Да, я всё запомнил, и бабушка, как говорят в народе, лежала в гробу как живая.
…Я никогда не забывал её, мою бабушку, удивительные гряды цветов, которые она выращивала на даче, коллекцию фарфоровых слоников, расставленных по росту на комоде. Сладости, ею приготовленные, обильно посыпанные сахарной пудрой. И главное – её любовь и доброту. В память о ней у меня в записной книжке хранится стишок, посвящённый ей:
Ранние годы
Моё появление
Я родился в мае 1943 года. Зачат был на фронте, в 1942 году. Отец командовал кавалерийским полком, мать, будучи его женой, служила в этом же полку санинструктором, участвовала вместе с мужем в боях и была награждена боевыми орденами и медалями. И именно этим двум людям в перерывах между боями было суждено сотворить чудо – зажечь новую жизнь.
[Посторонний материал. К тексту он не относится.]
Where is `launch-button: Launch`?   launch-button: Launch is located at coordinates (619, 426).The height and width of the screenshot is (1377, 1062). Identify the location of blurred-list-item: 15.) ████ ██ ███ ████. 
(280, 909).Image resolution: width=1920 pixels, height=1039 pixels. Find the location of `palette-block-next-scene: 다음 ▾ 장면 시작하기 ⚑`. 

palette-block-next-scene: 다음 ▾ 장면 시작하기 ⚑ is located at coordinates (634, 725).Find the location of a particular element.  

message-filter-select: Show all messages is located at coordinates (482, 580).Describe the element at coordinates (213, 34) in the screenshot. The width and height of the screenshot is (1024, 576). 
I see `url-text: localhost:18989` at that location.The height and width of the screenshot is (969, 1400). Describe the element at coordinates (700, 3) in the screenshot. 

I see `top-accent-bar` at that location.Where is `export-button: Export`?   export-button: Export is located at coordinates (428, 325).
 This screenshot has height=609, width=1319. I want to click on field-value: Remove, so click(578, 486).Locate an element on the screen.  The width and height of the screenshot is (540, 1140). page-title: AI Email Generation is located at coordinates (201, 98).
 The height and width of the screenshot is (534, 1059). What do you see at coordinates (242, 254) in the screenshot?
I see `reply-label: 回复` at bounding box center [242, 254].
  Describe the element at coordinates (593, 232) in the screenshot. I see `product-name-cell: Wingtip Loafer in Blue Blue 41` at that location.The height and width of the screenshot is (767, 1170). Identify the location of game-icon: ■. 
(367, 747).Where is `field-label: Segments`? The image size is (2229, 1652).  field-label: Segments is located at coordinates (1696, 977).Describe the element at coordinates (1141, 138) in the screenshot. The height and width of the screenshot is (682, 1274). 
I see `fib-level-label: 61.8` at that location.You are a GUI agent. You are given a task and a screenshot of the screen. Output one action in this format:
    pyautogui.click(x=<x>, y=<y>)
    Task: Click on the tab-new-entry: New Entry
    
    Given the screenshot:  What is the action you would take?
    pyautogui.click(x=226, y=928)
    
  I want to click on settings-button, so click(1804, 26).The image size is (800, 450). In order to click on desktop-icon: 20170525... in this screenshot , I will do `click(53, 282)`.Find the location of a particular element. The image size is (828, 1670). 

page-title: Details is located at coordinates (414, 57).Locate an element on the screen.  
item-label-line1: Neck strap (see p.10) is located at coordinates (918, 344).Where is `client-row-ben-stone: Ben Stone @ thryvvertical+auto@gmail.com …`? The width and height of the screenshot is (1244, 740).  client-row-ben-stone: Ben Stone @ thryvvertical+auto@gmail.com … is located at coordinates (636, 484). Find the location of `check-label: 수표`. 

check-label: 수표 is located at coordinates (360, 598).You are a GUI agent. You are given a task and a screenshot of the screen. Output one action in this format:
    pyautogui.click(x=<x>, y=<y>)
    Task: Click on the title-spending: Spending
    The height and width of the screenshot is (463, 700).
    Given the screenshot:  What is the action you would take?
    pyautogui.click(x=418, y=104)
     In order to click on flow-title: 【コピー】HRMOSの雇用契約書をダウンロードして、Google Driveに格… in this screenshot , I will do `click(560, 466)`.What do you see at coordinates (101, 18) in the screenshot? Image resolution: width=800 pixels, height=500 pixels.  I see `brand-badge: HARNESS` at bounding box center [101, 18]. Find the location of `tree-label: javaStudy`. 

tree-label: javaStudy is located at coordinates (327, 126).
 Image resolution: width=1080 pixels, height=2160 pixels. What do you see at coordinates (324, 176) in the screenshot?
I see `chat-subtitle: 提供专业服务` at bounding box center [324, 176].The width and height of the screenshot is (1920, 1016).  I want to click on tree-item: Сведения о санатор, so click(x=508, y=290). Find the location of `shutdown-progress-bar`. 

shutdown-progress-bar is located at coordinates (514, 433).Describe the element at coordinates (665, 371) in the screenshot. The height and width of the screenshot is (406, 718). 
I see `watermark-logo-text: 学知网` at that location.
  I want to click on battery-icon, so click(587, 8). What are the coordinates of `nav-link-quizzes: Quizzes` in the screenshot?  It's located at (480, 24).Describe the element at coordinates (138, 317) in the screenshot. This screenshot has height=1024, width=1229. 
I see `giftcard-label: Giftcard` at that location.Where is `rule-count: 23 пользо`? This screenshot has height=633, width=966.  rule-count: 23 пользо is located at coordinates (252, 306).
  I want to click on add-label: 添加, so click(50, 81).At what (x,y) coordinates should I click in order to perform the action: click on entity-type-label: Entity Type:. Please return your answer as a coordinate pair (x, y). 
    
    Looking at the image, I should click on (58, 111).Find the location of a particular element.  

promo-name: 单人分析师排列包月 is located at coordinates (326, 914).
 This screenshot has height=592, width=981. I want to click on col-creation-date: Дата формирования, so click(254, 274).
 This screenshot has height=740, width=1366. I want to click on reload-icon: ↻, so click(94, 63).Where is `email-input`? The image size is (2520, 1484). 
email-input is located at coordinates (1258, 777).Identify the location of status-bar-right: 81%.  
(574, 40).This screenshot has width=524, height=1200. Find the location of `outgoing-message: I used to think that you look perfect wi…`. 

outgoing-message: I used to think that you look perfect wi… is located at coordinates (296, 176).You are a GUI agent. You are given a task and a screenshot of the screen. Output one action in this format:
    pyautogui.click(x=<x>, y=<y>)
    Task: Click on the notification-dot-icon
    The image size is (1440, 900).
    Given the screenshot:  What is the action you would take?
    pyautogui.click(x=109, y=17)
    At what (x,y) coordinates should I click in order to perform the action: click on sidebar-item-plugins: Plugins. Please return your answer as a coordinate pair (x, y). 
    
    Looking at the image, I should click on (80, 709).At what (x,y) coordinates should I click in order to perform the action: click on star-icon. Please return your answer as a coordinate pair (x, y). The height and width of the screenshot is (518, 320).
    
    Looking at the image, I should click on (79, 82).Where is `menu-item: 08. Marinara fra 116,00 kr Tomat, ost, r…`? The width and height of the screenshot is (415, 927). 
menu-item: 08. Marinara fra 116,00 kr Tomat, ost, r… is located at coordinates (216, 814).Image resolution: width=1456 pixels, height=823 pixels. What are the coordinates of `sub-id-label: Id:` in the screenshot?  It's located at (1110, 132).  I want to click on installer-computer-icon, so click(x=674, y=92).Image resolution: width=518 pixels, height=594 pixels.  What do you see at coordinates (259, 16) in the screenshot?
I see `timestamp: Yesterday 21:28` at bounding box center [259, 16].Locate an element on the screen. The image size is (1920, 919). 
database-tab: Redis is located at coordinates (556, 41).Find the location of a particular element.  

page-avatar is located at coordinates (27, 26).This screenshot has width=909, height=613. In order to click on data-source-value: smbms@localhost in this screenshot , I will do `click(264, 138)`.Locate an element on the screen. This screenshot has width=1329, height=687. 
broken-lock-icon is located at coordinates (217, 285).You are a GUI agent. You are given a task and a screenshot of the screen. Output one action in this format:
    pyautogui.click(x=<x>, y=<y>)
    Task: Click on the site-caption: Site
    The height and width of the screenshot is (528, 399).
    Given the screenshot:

И в конце апреля 1943 года мою мать везёт на санях адъютант отца с линии фронта в Москву, где в роддоме имени Грауэрмана, расположенном на Арбате, должен был родиться её сын. Но прежде случилось происшествие, которое могло оборвать ещё и не совсем начавшуюся жизнь младенца в чреве матери.
Поздней ночью в полной темноте адъютант задремал, сани с женщиной на сносях опрокинул военный грузовик, и моя мать вылетела из саней, которые были тут же раздавлены колёсами машины. Испуганные лошади понеслись в степь, таща за собой искалеченные сани, а насмерть перепуганный адъютант бросился помогать лежащей без сознания в снегу матери. На этом же грузовике её довезли до ближайшей деревни и уложили в избе на кровать. Прибежавшая повитуха, осмотрев мать, решила, что младенец в утробе помер, но я-то был жив, просто на четыре дня решил затаиться.
Мать рассказывала мне о смешном эпизоде в этой не очень весёлой истории.
Среди ночи она очнулась, вспомнила происшедшее, оглянулась и в полумраке избы, освещаемой керосиновой лампой на маленьком столике, увидела сидящего рядом с ней адъютанта – украинца Степана, по щекам и усам которого катились крупные слёзы. “Тебе меня жалко?!” – тихо спросила мать. “Ни, мине сибя жалко. Полковник зарубит”, – ответил, не переставая лить слёзы, Степан.
А на четвёртый день к вечеру ударом ноги в стенку живота мамы я объявил, что жив. “Живой! Живой!” – орал обезумевший от радости Степан. И через пару дней моя мама, довезённая на военном грузовике в роддом, лежала на больничной койке, ожидая моего появления.
Когда нас выписали из больницы, поселили в одну из московских коммуналок, куда примчались моя бабушка и мои молодые тётушки. А вскоре на пару дней прибыл с фронта отец, чтобы взглянуть на сына и совершить обряд посвящения в джигиты.
И вот рано утром во дворе московского дома раздался цокот копыт и верхом на холёном коне появился мой отец. Спешившись, принял из рук матери меня и поднёс к голове коня, который стоял смирно и только поводил большим глазом. Я радостно заверещал и потянулся к нему. “Он будет настоящим джигитом!” – громко воскликнул отец, обернувшись к матери, и, водрузив меня на седло, придерживая рукой, трижды провёл коня по кругу, сопровождаемый удивлёнными взглядами жильцов дома, высунувшихся из окон. Так я стал джигитом.
…Человек обычно начинает осознавать себя и помнить где-то с четырёх лет. Некоторые – и с более раннего возраста, это необычные люди. Но у каждого остаются в памяти странные клочки, обрывки каких-то воспоминаний из ещё совсем неразумных младенческих лет. Это могут быть части предметов или тела, звуков и даже запахов.